In a submission dated April 13, 1995, Monsanto provided summary information to support their safety assessment of cotton lines 1445 and 1698. These cotton lines were developed to be tolerant to the herbicide glyphosate.
Monsanto reported that they have developed cotton lines 1445 and 1698 by Agrobacterium mediated transformation of cotton line Coker 312 with plasmids PV-GHGT07 and PV-GHGT06, respectively. According to information provided by Monsanto, plasmid PV-GHGT06 contains genes for the following enzymes: CP4 5-enolpyruvylshikimate-3-phosphate synthase (CP4 EPSPS), 3'(9)-O-aminoglycoside adenyltransferase (AAD), and aminoglycoside 3'-phosphotransferase II (APH(3')II). In addition to these genes, Monsanto reported that plasmid PV-GHGT07 contains the gene for the enzyme glyphosate oxidoreductase (GOX).
Monsanto reports that the cp4-epsps gene was isolated from Agrobacterium sp. strain CP4. Monsanto engineered the cp4-epsps gene to contain the chloroplast targeting sequences from the Arabidopsis thaliana epsps gene. Monsanto also modified the nucleic acid sequence of the cp4-epsps gene to improve expression of the EPSPS protein. This modified gene was expressed in E. coli from a PRecA-gene 10L vector. According to Monsanto, comparison of the in vitro enzyme activity of the native CP4-EPSPS with CP4-EPSPS enzyme expressed in E. coli establishes that the enzyme expressed from the synthetic gene is unaltered. Monsanto contends that their observation that cotton lines 1445 and 1698 are tolerant to the herbicide glyphosate further supports this conclusion.

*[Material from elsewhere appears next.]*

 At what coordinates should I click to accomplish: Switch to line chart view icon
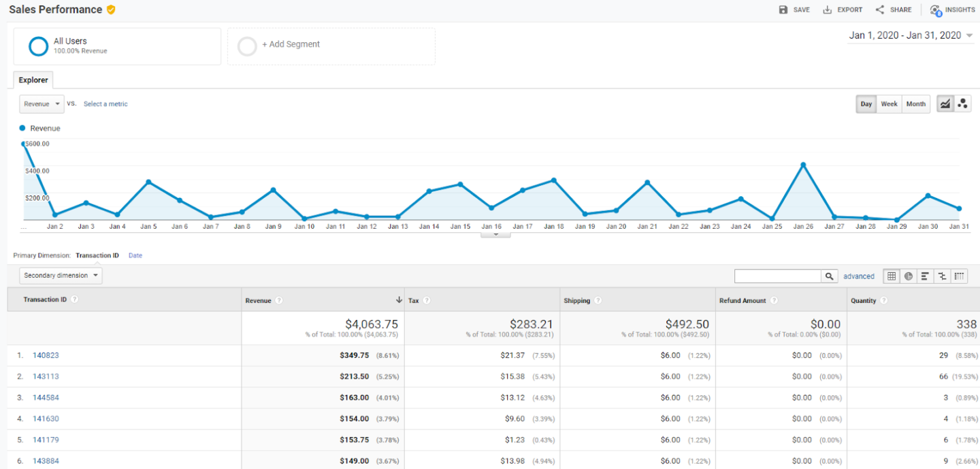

Monsanto used the kanamycin resistance gene (APH(3')II(1)) as a selectable marker in the initial selection of transformed plant cells during the development of cotton lines 1445 and 1698.
Based on information provided by Monsanto, the aad gene was isolated from the Tn7 transposon and is under the control of its own bacterial promoter. Therefore, the expression of this gene in cotton plants is not expected. Monsanto reported that they confirmed that this gene is not expressed in their cotton lines 1445 and 1698.
According to Monsanto, the gox gene is derived from Achromobacter sp. strain LBAA. Monsanto engineered the gox gene to contain the chloroplast targeting sequences (CTP1).
Based on information provided by Monsanto, both the epsps and gox genes are each under the control of a promoter from a caulimo virus promoter (CMoVb). The aph(3')II gene is under the control of the cauliflower mosaic virus 35S promoter.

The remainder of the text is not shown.